In the 1960s Donald Judd began placing simple geometric boxes directly on the floor or spaced evenly along the wall. In forgoing the pedestal, he engaged viewers in a bodily experience that happened in real time and space. Within a decade he began exploring the contingencies of space and the parameters of perception on broader terms, as in Untitled (slant piece) (1976). This work slowly reveals itself as it is approached. The plywood wall gives way to a sloping plane that divides the gallery into two inaccessible volumes. Originally fabricated for the Paula Cooper Gallery in New York City, the work is adapted to the dimensions of each new
site. The secant angle shifts according to the width of the wooden barrier. While resolutely abstract, Untitled (slant piece) is emblematic of Judd’s belief that “actual space is intrinsically more powerful and specific than paint on a flat surface.”
Judd’s complicated relationship to painting is evident in his many wall-mounted structures and his persistent and varied use of color.
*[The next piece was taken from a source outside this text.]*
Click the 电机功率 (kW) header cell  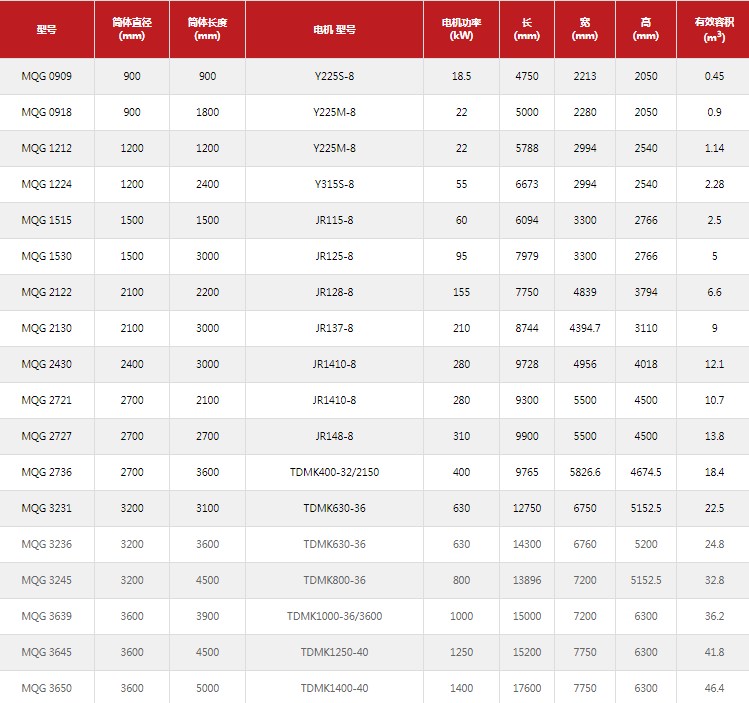point(461,29)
Rejecting the proscriptions of both painting and sculpture, he focused instead on three-dimensional objects which, he argued, “can have any relation to the wall, floor, ceiling, room, rooms, or exterior or none at all.” Untitled (1975) and Untitled (1991) both consist of a series of wall-mounted boxes that project into space. To avoid any external references, Judd arranged these structures in non-hierarchical order, respectively using a simple line and grid. In a further attempt to reject the illusionism of painting, Judd incorporated color into these series through the use of Plexiglas—a material that assimilates color as an inherent rather than superficial quality.
Early in his career Judd determined a basic vocabulary of materials and forms that he would use throughout his practice. Judd was interested in developing an aesthetic free from any historical or metaphorical associations. He identified and deployed new industrial materials—such as anodized aluminum, Plexiglas, and plywood—that had no precedent in the visual arts. These were used in the construction of square planes, cubes, and rectangular pipes. Rejecting traditional notions of craftsmanship in favor of an industrial production more true to the nature of his materials, Judd delegated the fabrication of his objects to specialized technicians who followed instructions and sketches provided by the artist.